-- START OF Data extract --

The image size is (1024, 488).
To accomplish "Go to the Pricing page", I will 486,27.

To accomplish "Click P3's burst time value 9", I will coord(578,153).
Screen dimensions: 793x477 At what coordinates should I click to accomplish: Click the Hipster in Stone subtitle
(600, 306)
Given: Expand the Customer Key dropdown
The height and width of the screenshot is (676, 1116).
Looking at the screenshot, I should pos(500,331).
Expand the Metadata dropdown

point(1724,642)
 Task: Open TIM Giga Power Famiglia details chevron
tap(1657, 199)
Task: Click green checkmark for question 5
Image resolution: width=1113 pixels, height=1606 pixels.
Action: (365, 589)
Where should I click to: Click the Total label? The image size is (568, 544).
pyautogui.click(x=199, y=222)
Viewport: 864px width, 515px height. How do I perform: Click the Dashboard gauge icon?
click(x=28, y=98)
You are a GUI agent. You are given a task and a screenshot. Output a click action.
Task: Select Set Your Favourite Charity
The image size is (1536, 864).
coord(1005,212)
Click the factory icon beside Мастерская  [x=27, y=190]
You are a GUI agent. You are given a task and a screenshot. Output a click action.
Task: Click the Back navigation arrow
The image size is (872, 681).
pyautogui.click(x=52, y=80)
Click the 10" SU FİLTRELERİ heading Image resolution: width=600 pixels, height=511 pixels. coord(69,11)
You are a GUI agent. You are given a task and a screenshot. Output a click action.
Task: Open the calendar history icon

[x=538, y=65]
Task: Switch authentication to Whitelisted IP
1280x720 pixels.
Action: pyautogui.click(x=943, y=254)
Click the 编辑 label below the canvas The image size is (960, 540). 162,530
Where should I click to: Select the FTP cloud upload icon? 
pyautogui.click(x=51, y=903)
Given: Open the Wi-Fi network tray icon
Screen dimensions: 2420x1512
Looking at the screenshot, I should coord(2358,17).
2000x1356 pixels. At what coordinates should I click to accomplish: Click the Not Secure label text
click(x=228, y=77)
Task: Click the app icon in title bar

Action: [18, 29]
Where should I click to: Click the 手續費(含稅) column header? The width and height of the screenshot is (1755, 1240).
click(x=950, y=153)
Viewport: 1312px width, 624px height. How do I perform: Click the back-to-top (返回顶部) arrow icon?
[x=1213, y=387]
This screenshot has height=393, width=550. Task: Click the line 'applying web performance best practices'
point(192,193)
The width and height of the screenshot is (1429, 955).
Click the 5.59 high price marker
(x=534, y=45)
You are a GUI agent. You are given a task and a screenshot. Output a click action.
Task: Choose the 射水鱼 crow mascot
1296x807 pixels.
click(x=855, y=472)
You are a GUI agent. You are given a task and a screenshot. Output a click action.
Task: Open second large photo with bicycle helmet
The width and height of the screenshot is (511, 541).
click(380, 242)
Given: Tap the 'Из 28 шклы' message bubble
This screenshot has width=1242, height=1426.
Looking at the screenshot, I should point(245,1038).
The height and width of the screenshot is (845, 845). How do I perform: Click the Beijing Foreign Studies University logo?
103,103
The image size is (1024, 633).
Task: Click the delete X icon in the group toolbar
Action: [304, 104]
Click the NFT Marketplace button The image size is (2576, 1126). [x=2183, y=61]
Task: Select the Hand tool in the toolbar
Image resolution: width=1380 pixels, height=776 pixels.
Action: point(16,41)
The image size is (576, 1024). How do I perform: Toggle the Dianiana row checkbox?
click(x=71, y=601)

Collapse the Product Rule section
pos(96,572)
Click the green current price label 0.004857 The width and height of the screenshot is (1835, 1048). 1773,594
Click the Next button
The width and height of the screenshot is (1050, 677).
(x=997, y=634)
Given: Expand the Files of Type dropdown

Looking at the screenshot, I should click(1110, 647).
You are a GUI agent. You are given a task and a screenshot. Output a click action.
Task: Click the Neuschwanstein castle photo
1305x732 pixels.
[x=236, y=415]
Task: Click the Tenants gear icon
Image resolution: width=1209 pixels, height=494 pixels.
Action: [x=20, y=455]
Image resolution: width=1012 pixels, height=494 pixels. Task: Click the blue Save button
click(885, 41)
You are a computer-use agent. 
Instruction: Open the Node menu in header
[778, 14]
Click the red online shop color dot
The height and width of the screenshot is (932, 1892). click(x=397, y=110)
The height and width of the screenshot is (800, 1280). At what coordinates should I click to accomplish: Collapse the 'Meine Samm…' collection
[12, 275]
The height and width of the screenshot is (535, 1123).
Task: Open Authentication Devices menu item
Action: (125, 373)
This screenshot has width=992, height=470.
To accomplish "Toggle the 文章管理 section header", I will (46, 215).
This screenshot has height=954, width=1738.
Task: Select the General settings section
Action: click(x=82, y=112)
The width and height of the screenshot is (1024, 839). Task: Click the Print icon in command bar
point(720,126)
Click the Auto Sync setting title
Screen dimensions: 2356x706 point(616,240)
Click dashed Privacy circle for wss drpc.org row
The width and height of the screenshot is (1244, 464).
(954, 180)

-- END OF Data extract --

*The task*
Swap "title bar" for "window header" in the lines starting at the one containing "Task: Click the app icon in title bar" and ending at the one containing "click(x=950, y=153)", and give back only those lines with everything else unchanged.

*Answer to the problem*
Task: Click the app icon in window header

Action: [18, 29]
Where should I click to: Click the 手續費(含稅) column header? The width and height of the screenshot is (1755, 1240).
click(x=950, y=153)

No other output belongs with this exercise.